At some point in our adult lives, most of us will feel compelled to say something useful to a young man or woman struggling with a romantic relationship. Perhaps this hypothetical youth falls for someone who looks (to us) like nothing but trouble, or things seem to be going too far too fast, or he or she is distraught following a bad fight or breakup. In these situations, it is difficult to know what to say. We are at a loss for words partly because we were once young and we know that in the realm of romance, wisdom and experience mean little to new initiates. Most of us made bad decisions in choosing romantic partners, and made mistakes about how we treated past loves. Yet, we know that we needed to live through and learn from these experiences and would have been unlikely to listen to advice offered by our elders.
We are also at a loss for words because we have only our own experiences to guide us. Although we have some ideas about what sorts of relationships are bad for adolescents, we recognize that the process of distinguishing between “healthy, normal, adaptive” and “unhealthy, abnormal, maladaptive” relationships is fraught with difficulties. Definitions of normal relations vary widely, depending on contextual norms, social constraints, cultural values, and developmental phases. Moreover, adolescents in relationships that appear healthy may experience a great deal of psychological distress when problems arise. Adolescents in relationships that seem troubling to us might feel happier than ever. These ironic twists make it difficult to offer useful guidance. How can we make sense of this?

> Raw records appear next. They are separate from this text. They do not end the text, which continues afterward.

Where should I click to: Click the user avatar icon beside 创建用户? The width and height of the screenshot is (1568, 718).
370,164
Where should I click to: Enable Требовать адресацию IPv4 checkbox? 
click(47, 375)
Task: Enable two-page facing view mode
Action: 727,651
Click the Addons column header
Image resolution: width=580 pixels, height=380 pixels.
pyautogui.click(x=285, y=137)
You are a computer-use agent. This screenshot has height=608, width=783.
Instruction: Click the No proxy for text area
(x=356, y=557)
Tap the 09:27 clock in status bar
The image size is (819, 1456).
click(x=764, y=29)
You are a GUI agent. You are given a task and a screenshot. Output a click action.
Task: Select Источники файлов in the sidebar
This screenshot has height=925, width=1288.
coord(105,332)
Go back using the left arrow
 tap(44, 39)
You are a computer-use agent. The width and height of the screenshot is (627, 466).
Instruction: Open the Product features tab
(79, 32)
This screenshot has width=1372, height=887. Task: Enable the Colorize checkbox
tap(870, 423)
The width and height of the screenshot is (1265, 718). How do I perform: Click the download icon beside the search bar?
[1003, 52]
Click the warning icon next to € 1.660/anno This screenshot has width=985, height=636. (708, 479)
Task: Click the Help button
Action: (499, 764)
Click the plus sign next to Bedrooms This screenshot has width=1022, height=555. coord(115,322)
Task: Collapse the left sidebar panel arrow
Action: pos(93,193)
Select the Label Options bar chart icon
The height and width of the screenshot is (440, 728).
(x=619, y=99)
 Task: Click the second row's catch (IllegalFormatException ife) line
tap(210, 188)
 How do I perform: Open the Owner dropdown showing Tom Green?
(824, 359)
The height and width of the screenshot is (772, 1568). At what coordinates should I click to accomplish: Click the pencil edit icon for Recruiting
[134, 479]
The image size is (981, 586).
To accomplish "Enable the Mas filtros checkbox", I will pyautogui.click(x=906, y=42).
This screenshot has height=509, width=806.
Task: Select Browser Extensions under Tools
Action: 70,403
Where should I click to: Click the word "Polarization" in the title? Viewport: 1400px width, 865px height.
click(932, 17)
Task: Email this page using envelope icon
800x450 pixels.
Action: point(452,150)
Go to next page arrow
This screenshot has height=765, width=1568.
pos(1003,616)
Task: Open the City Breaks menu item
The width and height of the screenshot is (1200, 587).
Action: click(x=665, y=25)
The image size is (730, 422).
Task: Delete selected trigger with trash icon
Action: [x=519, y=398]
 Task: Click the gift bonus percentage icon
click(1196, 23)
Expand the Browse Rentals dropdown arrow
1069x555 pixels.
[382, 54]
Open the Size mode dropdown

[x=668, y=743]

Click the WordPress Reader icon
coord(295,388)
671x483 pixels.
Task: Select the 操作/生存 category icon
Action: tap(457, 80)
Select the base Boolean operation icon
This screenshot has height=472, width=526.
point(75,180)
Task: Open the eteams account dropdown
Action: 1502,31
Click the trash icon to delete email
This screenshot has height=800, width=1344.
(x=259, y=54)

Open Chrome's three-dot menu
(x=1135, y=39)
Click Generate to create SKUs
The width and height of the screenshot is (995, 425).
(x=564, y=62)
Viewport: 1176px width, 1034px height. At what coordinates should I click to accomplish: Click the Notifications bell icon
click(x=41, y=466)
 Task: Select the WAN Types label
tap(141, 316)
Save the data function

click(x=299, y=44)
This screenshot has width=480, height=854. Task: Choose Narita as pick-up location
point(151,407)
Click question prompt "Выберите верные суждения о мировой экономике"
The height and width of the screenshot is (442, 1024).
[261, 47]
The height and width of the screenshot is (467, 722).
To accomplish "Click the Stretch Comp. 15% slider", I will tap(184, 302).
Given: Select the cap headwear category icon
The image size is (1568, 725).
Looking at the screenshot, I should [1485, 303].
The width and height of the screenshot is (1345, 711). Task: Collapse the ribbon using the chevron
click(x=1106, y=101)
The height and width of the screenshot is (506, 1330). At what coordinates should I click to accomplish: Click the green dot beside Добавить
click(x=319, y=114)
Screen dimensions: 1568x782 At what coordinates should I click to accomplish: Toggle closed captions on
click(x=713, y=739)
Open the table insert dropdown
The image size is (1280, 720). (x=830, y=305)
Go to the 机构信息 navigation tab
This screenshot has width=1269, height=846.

While we know that there are no simple solutions to the difficulties posed by love and sex, it is nonetheless our responsibility to help youth in our care to sort though the issues and reflect upon their feelings. We need to provide a developmental context that helps adolescents make thoughtful, heartfelt decisions about love and sex. We need to help them acquire the tools they will need to build and maintain healthy relationships. First we need to identify those tools for ourselves.